The Big Short (2015)

13 Jan


Smith’s Verdict: ***1/2

Reviewed by Tanner Smith

So the housing bubble of the 2000s grew so big that it eventually (and inevitably) exploded in a major way. That would be funny if it wasn’t true. But as impossible it may seem, it really happened, leading to the 2008 global financial crisis. It was chronicled in Michael Lewis’ nonfiction book, “The Big Short,” which was written with the intention of making readers really want to know more about financing—credit-default swaps, collateral debt obligations, etc. I imagine it’d be a difficult challenge to put that same intention into a film adaptation, but not only is Adam McKay’s 2015 film of the same name informative about the situation(s) at hand; it’s also surprisingly funny and entertaining.

Many are surprised that Adam McKay, whose previous films include such dopey mainstream comedies as “Anchorman” and “Talladega Nights,” was able to handle this kind of material well. It wasn’t much of a surprise to me, because whether you like these movies or not, it’s difficult to deny that underneath all the goofiness is sheer craftsmanship and social commentary. For “The Big Short,” the comedic aspects are more in the “snarky” category than the “goofy” category (because most Wall Street people are jackasses, by popular opinion)—the serious, heavier material is still treated sincerely and the comedic edge eases it up and gives the film greater significance, causing it to stand out further. This also gave McKay an opportunity to stretch himself further as a talented filmmaker (which he’s already proven with the well-executed racetrack sequences in “Talladega Nights”); an opportunity he relishes in. He pulls out all the tricks to make this film stand out. He shoots it like a documentary; some shots are intentionally bad, to make the acting and writing stand out in a natural way. Characters often break the fourth wall to let us know what they’re thinking.

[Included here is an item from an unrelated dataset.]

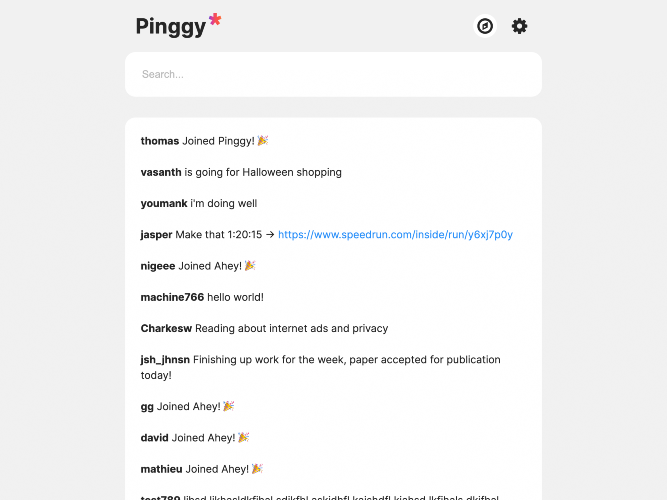Open the compass explore icon

[x=485, y=26]
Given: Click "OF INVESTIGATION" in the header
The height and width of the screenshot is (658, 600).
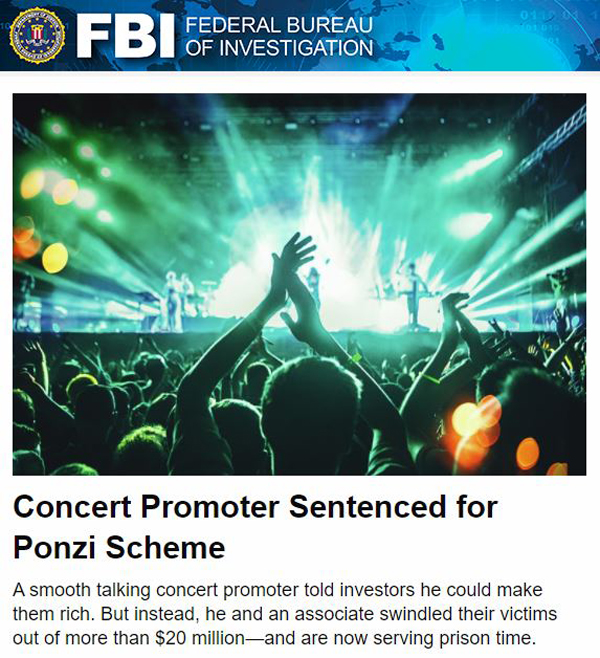Looking at the screenshot, I should [279, 47].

And there are random show-stoppers, used for informative effect. For example, when the audience might be confused about mortgage-backed securities, suddenly, there’s Margot Robbie in a bubble bath to explain everything! (Though, I doubt most men in the audience are paying attention to what she’s saying, if you know what I mean.)

(Other celebrity appearances include celebrity chef Anthony Bordain using a fish stew equivalence and Selena Gomez playing poker with a doctor.)

The film focuses on five of the characters picked from the original source material. Michael Burry (Christian Bale) is a socially awkward genius with a glass eye and a tendency to work while barefoot and listening to rock music. He’s the first one to notice warning signs of the way Wall Street is overvaluing mortgage-backed bonds, three years before the crash, but no one will listen to him. However, he does see this as an investment opportunity by betting that the housing market will fall. Jackass investor Jared Vennett (Ryan Gosling) decides to do the same and runs it by Mark Baum (Steve Carell), a cynical broker, who reluctantly agrees. While all that’s going on, there are also a couple of amateur traders, Charlie Geller (John Magaro) and Jamie Shipley (Finn Wittrock), who are at the right place at the right time and take the opportunity as well. They get help from ex-broker Ben Rickert (Brad Pitt), who decides to guide them through the madness they’re in for. How often do you see a film in which the heroes are betting over a billion dollars against the American economy, especially since if they’re right, it means very bad times for millions of people who are already in danger of losing their homes? What a tricky subject to focus on. Good thing it works.

And it’s funny. The breaking of the fourth wall leads to fulfilled comedic possibilities, the celebrity cameos are hilarious, the dialogue is sharp and witty, and the humor comes from just how smarmy these people can become. Comedy can help elevate a story like this, which can otherwise be an uninteresting drama or a passable thriller, but what also helps is accuracy, which as far as I can tell (being someone mostly ignorant of financing), it definitely has a large amount of. With sharp filmmaking, great acting (what else do you expect from Christian Bale?), a detailed script, effective hilarity, and a unique amount of precision, who would’ve thought a film about the 2008 global financial crisis would be this deep-cutting and this amusing both at the same time?